▸ **DOCUMENT SECTION**
# Newest Nigerian Dwarf Doe - what do you think?



## LilQtBear (Jun 25, 2012)

So I got this girl - registered, exposed (looks bred but awaiting results of test) I got a really good deal thanks to a friend who called me about a guy laving to Alaska in a week needing to get rid of his herd. ANYWAY - she was supposed to get first pick of the 4 girls - but as soon as I seen this girl I pretty much spazed out asked if I could have her.. lol.. she said "hey I get first pick" I told her she already had one like her and I begged, she later said she was worried I was going to throw down for this girl.. LOL - anyway - I think she is just gorgeous! I do think she could use tighter toes, longer rump, more angulation?? but im a newbie and maybe Im wrong - what is everyone's thoughts on her - oh and she is my first goat with waddles, starting to grow on me.


----------



## LadySecret (Apr 20, 2013)

Wow! Those blue eyes really pop. I can see why you just had to have her. She's really beautiful. Even her wattles are cute! She looks great to me but I'm no conformation buff.


----------



## Kaneel (Oct 7, 2012)

Wow! She is one great looking doe! Beautiful choice  Great job by the way of your own judgement of her! And since you seem to want her critiqued by others, heres my input.

Pros:
Length of Body
Depth
Great Topline
Level rump
Great Brisket
Good Pasterns
Tight Shoulders
Very Wide Bodied
Long neck
Rump length is decent
Neck blends nicely with withers

Cons:
Legs are a bit posty
Elbows are quite loose
Could use sharper withers


I have trouble faulting this girl...hey wanna let her come stay at my farm?


----------



## chigarden (Feb 26, 2011)

▸ **DATA ROWS**

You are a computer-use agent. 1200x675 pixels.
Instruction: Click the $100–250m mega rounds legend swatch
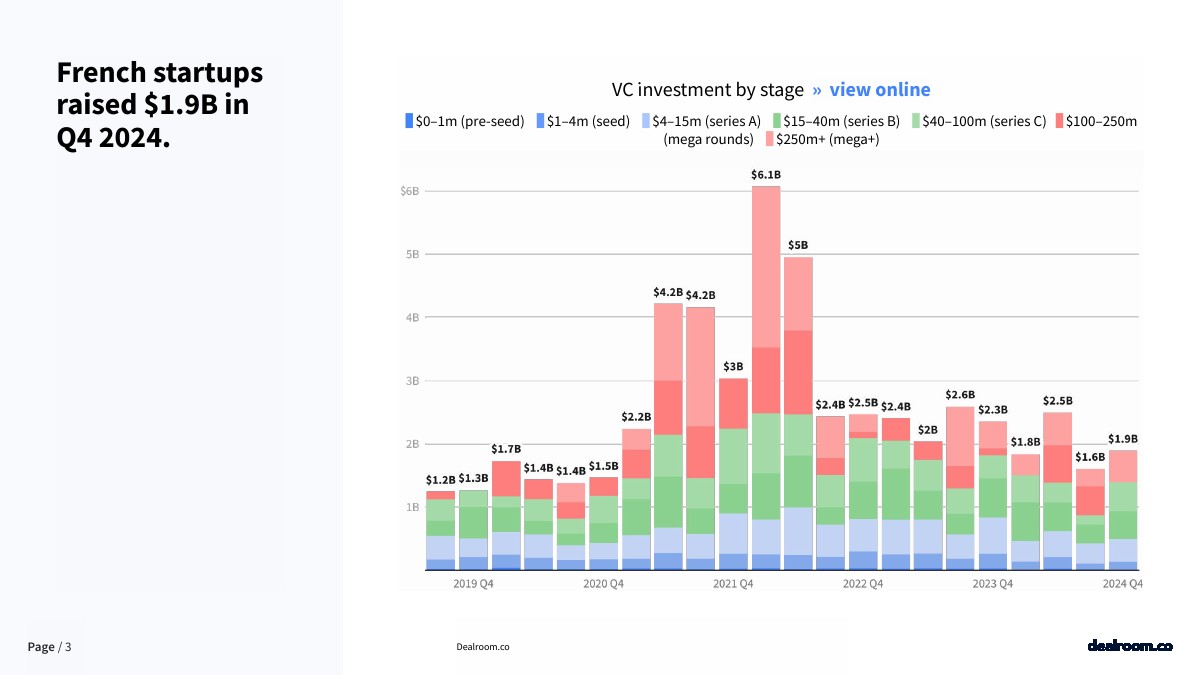1058,121
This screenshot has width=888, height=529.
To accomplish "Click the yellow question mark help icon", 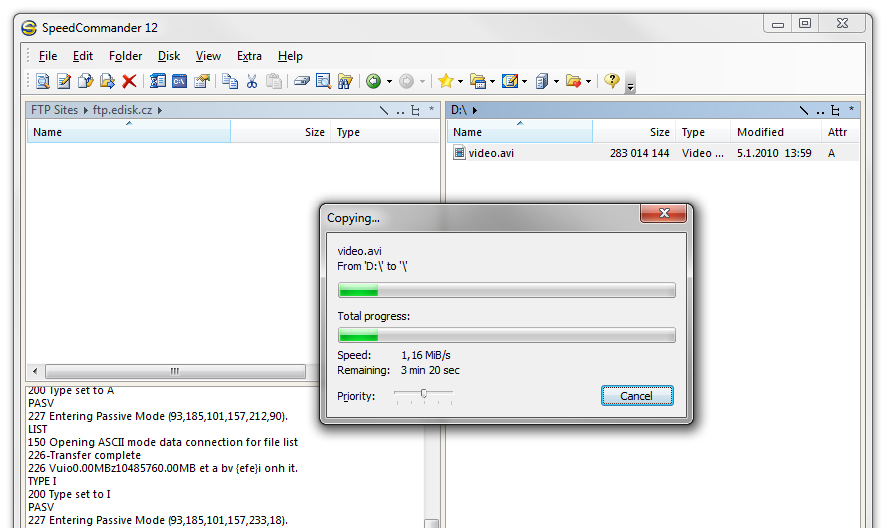I will pyautogui.click(x=612, y=82).
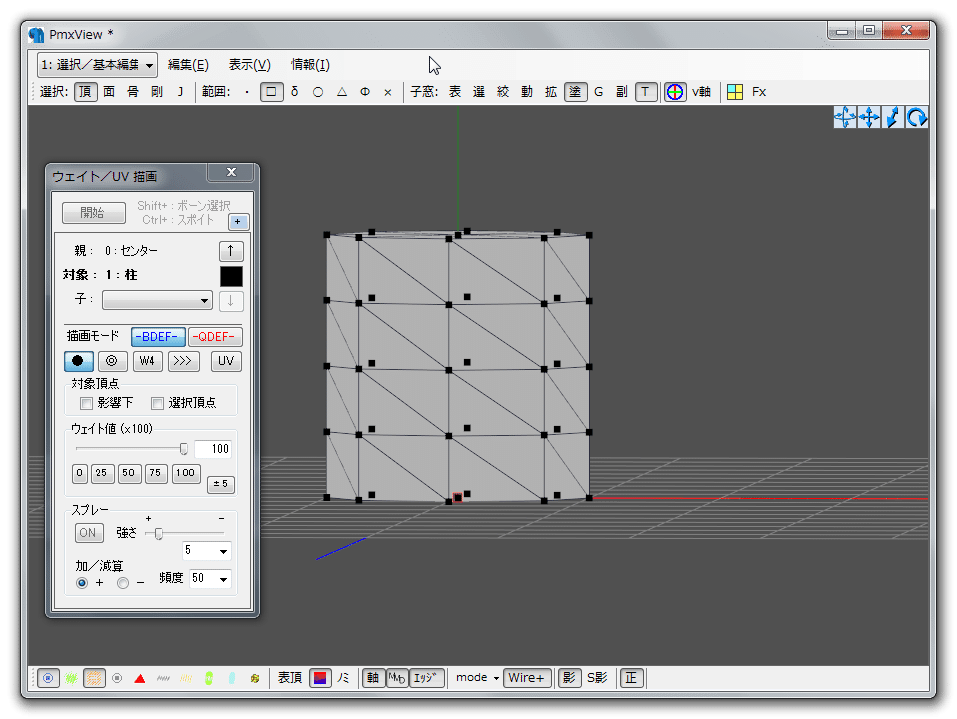Viewport: 957px width, 719px height.
Task: Click the colored circle axis icon
Action: pyautogui.click(x=675, y=92)

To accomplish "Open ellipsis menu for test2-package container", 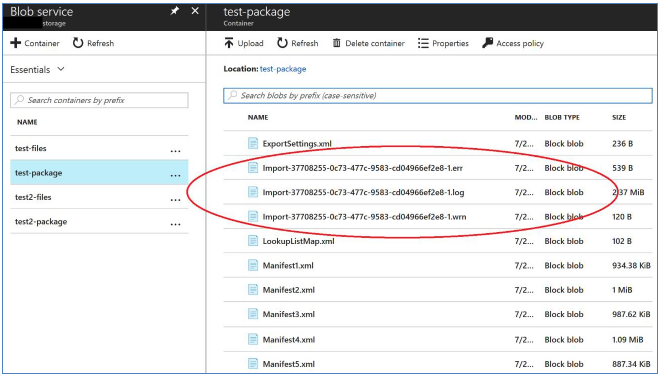I will point(176,224).
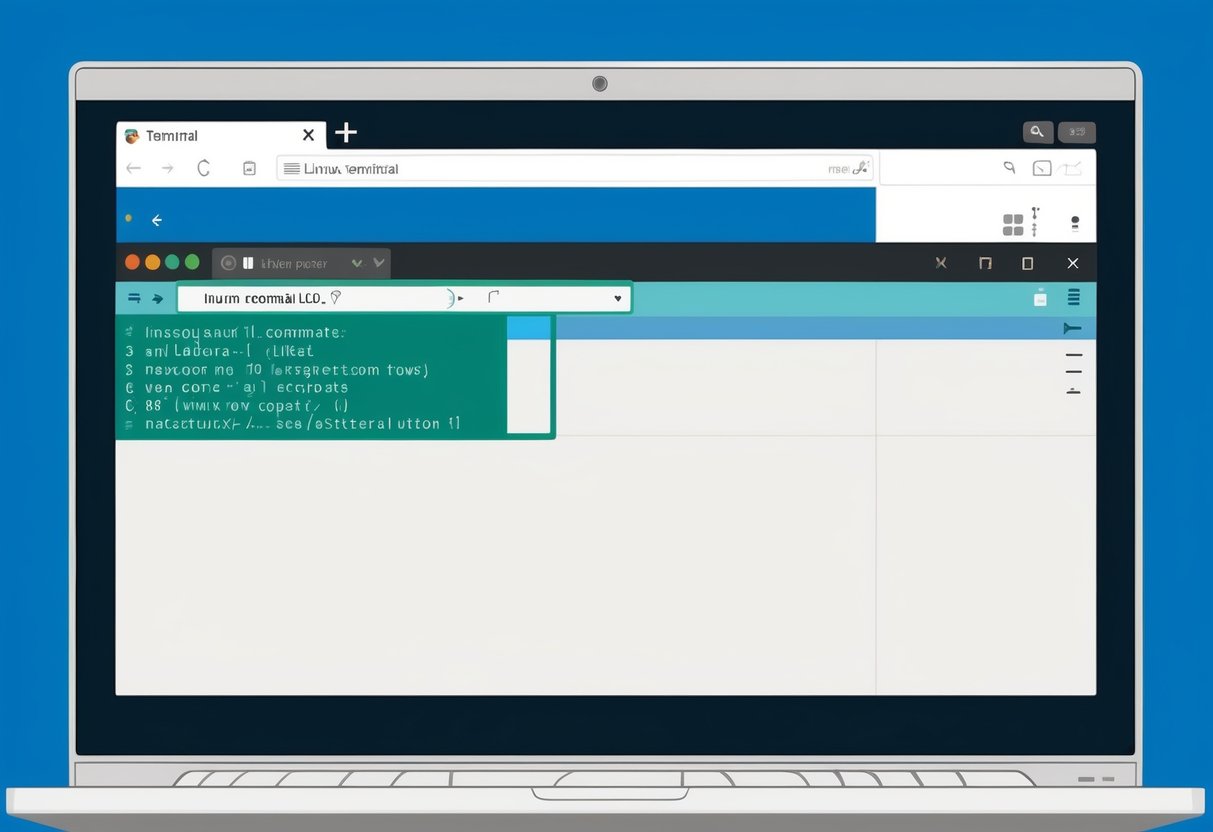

▸ **WRITTEN REQUEST A**
List every con that Kaneel gives for the doe in the forum thread about the Nigerian Dwarf doe.
▸ **WRITTEN REQUEST B**
In the forum thread about the Nigerian Dwarf doe, how many girls was the friend supposed to get first pick of?
The records have nothing to do with what is asked here.

▸ **WRITTEN ANSWER A**
- Legs are a bit posty
- Elbows are quite loose
- Could use sharper withers

▸ **WRITTEN ANSWER B**
Four.